## Excerpt provided
** begin **

DES MOINES, Iowa (July 14) -- In Iowa, if you hold a political rally, the presidential candidates will come. And Dan Quayle has been coming here quite a bit, doing everything but officially announcing he is a candidate.

"Clearly, I am going to put myself into a very strong position to be able to make a decision to run for president in 2000," the former vice president said during a recent interview with CNN.

And in recent polls here in Iowa, Quayle makes a decent showing. But he still must contend with what some call the "potato problem," a reference to an embarrassing spelling error that contributed to a malaprop-driven perception that Quayle is not to be taken seriously.

quayle

"I know, the potato thing is still there, and it's always going to be there, but if that's my biggest political mistake, I'm in good shape," Quayle has said.

But it's a mistake that has become a symbol of Quayle, vice president. In four years he never shook the image of a lightweight, and observers say Quayle has his work cut out for him still.

The Des Moines Register's Davis Yepsen said, "He took a pretty black eye. And you can get hit so hard sometimes it leaves a permanent scar. He's got to try to change that and the way you do that is to start winning elections."

Quayle is trying to mobilize Christian conservatives, who have long been his base. So, when he bashes the Clinton White House, he talks about character and truth.

** end **

## Set task 1
In the article on Dan Quayle, what does the "potato problem" refer to?
## Set task 2
Copy the passage in the Dan Quayle article word for word, from "DES MOINES, Iowa" up to and including "Quayle has said.".

## Recorded data

** begin **

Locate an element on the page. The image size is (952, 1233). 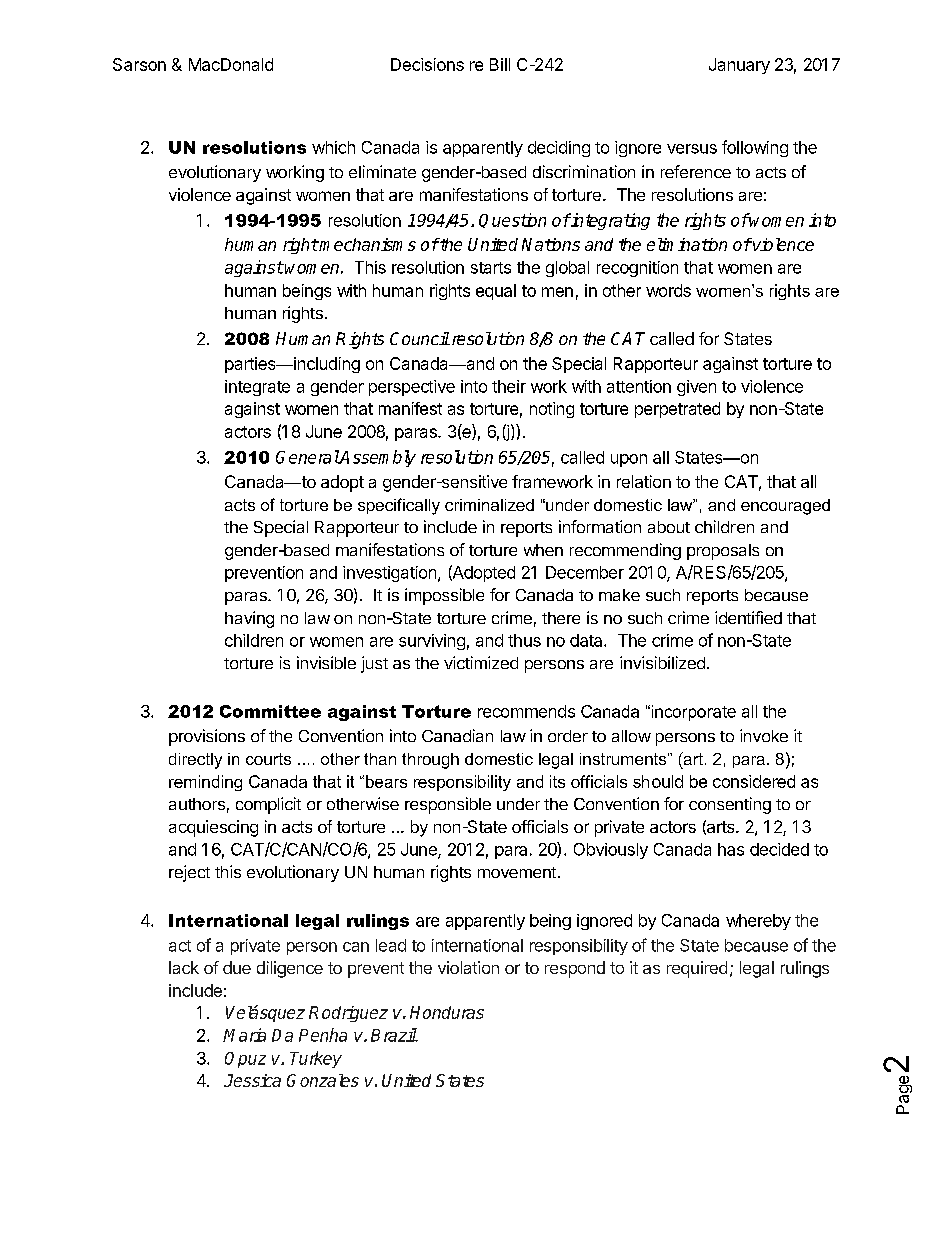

** end **

## Full solution 1
An embarrassing spelling error that contributed to a perception that Quayle is not to be taken seriously.

## Full solution 2
DES MOINES, Iowa (July 14) -- In Iowa, if you hold a political rally, the presidential candidates will come. And Dan Quayle has been coming here quite a bit, doing everything but officially announcing he is a candidate.

"Clearly, I am going to put myself into a very strong position to be able to make a decision to run for president in 2000," the former vice president said during a recent interview with CNN.

And in recent polls here in Iowa, Quayle makes a decent showing. But he still must contend with what some call the "potato problem," a reference to an embarrassing spelling error that contributed to a malaprop-driven perception that Quayle is not to be taken seriously.

quayle

"I know, the potato thing is still there, and it's always going to be there, but if that's my biggest political mistake, I'm in good shape," Quayle has said.